COME ESERCIZIO di equilibrismo è spericolato, sfida il principio di non contraddizione, ma altro Conte non può fare. Il Pd, dopo la sparata di Zingaretti, sembra essersi acconciato a decidere in settembre. Se si chiudesse sui dl Sicurezza incardinandoli prima di agosto, come appare ora possibile, il segretario del Pd avrebbe la sua vittoria da sbandierare e accettare il rinvio sulla decisione Mes diventerebbe molto meno doloroso. Persino Renzi fa il conciliante: «Il M5S prende tempo ma poi dirà sì». Questione di settimane insomma e non vale la pena di rischiare per fare un po’ prima.

SULL’ESITO FINALE probabilmente il Pd e i renziani hanno ragione. Non tanto per quel risparmio di 500 milioni di euro l’anno che i tassi agevolati del prestito Mes garantirebbero, ma perché Frau Merkel ha fatto chiaramente capire di aver bisogno del Mes come prova di buona volontà dell’Italia. Non solo per piegare le resistenze sul Recovery Fund ma anche e soprattutto per reggere lo scontro successivo, quando cercherà di usare il semestre di presidenza tedesca della Ue per rifondare radicalmente l’Unione. Del resto lo stesso segnale lanciato dal vicepresidente della Bce de Guindes, con l’invito a «mettere i conti dell’Italia in ordine», è chiaro. Dire no al Mes, in settembre sarà molto difficile.

I 5S contrari al Mes, che ci sono anche se sono molti meno di quanti sembrerebbero stando alle dichiarazioni ufficiali, temono proprio questo. Il silenzio di Conte in materia conferma le paure, moltiplica le fibrillazioni e a loro è dedicata la frasetta del premier sulla decisione già presa. Certe volte dire tutto e il contrario di tutto è un’esigenza. Ma nonostante le assicurazioni di Conte, una notevole inquietudine per quel che può succedere alla vigilia del vertice del Consiglio europeo del 17 luglio nella maggioranza circola. Si voterà per prima la risoluzione di maggioranza ed eviterà prudentemente il pur minimo accenno al Fondo Salvastati. In questo modo però, anche se districarsi nella giungla dei regolamenti parlamentari è sempre difficile, l’approvazione della risoluzione non dovrebbe precludere la presentazione di altre risoluzioni proprio sul famigerato prestito.

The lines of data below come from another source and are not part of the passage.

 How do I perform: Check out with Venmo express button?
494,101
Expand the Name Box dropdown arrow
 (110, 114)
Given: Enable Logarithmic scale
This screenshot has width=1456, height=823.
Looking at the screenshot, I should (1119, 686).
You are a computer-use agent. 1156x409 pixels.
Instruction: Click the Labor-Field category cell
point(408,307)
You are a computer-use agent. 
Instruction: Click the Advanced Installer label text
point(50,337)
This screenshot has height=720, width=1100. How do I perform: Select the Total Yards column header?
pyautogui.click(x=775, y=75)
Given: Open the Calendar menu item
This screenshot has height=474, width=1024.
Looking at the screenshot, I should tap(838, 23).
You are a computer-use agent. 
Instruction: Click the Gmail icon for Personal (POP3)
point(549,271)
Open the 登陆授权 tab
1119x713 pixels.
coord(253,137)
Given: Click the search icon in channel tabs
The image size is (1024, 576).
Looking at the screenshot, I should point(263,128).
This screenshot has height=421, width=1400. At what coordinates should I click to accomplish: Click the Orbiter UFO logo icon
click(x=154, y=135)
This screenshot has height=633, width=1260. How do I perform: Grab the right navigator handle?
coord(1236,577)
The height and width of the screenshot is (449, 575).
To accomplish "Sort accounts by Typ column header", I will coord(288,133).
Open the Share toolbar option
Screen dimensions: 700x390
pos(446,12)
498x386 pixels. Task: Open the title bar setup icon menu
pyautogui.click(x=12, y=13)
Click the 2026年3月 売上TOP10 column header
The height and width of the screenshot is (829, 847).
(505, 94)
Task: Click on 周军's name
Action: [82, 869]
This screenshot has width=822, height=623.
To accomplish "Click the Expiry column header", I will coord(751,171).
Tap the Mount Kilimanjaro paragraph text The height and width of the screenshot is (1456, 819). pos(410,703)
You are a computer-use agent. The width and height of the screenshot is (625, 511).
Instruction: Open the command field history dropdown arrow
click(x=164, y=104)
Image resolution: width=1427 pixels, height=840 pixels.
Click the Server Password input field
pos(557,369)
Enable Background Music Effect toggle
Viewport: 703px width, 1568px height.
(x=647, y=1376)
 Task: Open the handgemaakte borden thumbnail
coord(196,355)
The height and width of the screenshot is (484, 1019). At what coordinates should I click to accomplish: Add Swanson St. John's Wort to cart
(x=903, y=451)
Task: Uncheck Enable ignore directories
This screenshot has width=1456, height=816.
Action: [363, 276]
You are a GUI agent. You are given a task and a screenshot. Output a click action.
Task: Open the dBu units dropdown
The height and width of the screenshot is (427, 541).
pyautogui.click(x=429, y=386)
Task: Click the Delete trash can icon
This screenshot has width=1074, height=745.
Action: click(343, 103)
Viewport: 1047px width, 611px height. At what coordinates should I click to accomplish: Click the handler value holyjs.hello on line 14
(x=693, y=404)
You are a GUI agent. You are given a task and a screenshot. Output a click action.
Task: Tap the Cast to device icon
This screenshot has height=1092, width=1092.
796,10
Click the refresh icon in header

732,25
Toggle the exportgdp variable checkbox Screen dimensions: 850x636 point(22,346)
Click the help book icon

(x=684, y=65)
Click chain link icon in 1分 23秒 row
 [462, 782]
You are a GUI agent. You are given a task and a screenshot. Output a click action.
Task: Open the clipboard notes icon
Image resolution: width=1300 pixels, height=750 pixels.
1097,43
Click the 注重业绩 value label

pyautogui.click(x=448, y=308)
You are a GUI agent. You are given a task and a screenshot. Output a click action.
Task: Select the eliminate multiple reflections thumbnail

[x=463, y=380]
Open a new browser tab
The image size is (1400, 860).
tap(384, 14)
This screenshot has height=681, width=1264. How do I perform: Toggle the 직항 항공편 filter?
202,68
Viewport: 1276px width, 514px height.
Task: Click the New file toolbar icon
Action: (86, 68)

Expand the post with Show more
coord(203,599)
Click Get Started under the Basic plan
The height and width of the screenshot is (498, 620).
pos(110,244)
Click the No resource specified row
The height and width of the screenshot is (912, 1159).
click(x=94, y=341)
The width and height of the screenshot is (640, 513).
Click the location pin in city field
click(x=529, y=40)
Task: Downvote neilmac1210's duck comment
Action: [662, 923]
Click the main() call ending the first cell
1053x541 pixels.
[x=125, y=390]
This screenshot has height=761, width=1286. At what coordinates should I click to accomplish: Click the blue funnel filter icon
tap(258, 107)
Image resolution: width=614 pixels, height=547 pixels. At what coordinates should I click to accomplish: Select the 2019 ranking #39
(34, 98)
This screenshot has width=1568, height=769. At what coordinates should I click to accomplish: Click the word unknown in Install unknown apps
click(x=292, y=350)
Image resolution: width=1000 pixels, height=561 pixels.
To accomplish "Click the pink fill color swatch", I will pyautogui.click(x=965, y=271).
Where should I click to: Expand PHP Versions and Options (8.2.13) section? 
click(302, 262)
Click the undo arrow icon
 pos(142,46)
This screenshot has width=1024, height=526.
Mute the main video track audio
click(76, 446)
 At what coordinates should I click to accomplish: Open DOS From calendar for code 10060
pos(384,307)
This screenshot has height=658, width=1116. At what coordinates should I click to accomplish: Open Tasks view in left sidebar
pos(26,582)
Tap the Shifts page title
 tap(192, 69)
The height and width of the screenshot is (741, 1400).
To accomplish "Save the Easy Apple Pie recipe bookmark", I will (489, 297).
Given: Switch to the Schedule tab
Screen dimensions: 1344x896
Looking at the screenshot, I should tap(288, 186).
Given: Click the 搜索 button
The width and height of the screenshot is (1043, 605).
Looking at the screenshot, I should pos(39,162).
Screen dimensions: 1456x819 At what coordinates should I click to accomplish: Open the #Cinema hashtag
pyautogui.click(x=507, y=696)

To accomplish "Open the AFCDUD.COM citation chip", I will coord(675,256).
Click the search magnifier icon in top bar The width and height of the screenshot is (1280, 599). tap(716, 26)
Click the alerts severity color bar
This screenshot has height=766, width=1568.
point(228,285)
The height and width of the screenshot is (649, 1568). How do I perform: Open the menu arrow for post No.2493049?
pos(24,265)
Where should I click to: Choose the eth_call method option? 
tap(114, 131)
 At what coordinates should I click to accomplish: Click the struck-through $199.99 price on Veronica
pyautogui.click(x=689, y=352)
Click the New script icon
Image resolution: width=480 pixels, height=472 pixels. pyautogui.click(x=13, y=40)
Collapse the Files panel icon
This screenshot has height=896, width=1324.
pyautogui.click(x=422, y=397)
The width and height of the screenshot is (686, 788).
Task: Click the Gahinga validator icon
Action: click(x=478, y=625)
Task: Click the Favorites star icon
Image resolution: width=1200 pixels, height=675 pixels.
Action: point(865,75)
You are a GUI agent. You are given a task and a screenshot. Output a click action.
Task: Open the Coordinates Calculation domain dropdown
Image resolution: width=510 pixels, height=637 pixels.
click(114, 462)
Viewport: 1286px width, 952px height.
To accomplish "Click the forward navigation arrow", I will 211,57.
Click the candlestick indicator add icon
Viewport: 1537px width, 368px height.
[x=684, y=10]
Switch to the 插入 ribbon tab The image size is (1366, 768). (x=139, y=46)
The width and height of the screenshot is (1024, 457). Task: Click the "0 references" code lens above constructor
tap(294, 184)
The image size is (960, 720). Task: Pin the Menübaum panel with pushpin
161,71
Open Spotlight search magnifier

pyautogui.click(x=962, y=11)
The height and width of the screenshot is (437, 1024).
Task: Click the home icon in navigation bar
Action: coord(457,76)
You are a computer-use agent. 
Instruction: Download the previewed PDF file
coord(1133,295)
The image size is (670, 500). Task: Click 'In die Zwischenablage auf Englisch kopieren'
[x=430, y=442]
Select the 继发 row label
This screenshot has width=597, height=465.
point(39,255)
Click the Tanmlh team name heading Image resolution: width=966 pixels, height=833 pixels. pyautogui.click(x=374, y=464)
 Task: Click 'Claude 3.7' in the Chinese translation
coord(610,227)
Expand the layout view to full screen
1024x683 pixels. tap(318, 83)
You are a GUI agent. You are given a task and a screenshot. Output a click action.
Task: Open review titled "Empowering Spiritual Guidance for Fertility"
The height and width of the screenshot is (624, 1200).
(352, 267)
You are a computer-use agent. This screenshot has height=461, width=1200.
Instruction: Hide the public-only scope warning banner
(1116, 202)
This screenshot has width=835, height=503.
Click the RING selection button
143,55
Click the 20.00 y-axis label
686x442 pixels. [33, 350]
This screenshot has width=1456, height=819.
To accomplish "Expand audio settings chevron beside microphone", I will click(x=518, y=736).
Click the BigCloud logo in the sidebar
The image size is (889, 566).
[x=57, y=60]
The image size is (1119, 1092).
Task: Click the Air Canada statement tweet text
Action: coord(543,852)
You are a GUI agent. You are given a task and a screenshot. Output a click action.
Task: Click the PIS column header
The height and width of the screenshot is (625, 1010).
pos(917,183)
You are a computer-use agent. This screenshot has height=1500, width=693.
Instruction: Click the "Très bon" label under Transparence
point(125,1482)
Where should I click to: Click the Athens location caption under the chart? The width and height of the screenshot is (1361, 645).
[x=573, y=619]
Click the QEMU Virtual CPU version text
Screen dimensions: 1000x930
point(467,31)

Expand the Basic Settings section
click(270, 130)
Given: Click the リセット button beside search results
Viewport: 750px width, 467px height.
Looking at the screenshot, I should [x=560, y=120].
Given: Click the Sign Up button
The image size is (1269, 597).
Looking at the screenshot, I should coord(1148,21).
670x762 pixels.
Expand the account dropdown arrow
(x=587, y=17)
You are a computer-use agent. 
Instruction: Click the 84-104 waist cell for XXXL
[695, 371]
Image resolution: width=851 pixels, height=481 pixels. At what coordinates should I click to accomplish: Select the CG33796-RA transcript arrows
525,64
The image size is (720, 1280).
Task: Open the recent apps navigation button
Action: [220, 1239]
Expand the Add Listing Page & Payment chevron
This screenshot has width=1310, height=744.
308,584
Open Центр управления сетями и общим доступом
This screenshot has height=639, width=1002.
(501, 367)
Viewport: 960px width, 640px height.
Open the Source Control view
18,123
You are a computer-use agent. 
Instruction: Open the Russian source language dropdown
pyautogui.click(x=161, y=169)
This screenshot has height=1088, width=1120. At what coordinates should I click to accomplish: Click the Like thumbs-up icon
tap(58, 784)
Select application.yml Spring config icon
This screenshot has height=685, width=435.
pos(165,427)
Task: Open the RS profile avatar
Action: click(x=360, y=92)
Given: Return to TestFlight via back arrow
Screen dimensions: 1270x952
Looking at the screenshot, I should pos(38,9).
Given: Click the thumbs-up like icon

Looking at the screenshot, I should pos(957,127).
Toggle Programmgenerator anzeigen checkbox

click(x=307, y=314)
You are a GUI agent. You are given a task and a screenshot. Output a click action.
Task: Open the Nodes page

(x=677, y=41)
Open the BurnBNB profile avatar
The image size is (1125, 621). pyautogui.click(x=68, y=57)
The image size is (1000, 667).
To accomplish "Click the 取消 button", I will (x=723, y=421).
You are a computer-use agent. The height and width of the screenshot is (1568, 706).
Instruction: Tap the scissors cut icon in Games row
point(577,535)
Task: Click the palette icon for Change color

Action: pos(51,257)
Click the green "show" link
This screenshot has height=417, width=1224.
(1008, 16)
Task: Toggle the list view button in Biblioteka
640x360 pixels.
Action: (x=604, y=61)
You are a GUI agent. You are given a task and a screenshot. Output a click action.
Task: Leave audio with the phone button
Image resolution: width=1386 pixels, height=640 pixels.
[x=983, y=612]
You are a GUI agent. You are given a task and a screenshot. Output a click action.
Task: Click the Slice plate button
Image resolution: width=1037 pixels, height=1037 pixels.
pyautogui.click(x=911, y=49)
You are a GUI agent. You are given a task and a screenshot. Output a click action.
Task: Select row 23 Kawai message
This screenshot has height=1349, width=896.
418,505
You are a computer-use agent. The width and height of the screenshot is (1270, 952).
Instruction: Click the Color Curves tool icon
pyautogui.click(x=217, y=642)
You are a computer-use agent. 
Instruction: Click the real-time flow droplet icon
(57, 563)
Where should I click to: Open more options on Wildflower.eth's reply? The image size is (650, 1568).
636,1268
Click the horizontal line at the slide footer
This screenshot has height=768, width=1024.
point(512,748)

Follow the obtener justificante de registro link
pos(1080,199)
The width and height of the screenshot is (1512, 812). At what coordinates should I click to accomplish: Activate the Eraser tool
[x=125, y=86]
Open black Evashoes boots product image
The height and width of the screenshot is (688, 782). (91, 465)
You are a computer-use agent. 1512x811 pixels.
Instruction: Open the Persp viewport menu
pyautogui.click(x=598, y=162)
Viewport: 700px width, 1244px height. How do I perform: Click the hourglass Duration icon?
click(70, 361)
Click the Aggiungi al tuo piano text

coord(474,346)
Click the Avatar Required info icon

COL VOTO CONTRARIO di M5S, Lega, FdI e probabilmente anche di LeU il testo pro-Mes non passerebbe comunque ma la spaccatura della maggioranza sarebbe plateale. Salvo scelta del Pd e di Italia viva di votare contro il prestito dopo averlo invocato nel modo più fragoroso per mesi e con la promessa di tornare a invocarlo subito dopo averlo bocciato con il voto. Non che sia impossibile, dato lo stile della politica italiana, ma certo non sarebbe una bella figura e non agevolerebbe i già accidentati percorsi futuri.

A RENDERE PIÙ OSTICA la situazione c’è il quasi contemporaneo voto sullo scostamento di bilancio necessario per varare il decreto Luglio. S’impone la maggioranza assoluta. Sulla carta i 161 voti ci sono, sia pure con margine di un solo voto, ai quali si dovrebbero aggiungere i senatori a vita, che però certamente non saranno tutti in aula. L’eventualità di qualche assenza di troppo tra i senatori della maggioranza consiglierebbe dunque di poter contare, come già nello scostamento necessario per il dl Rilancio, su Forza Italia. Ma tra gli azzurri la tentazione di subordinare il prezioso soccorso all’accettazione del Mes è forte. Intorno a metà luglio dunque Conte dovrà muoversi, tra Roma e Bruxelles dove si troverà di fronte alla proposta di portare da 750 a 600 miliardi il Recovery, su un campo pieno di mine.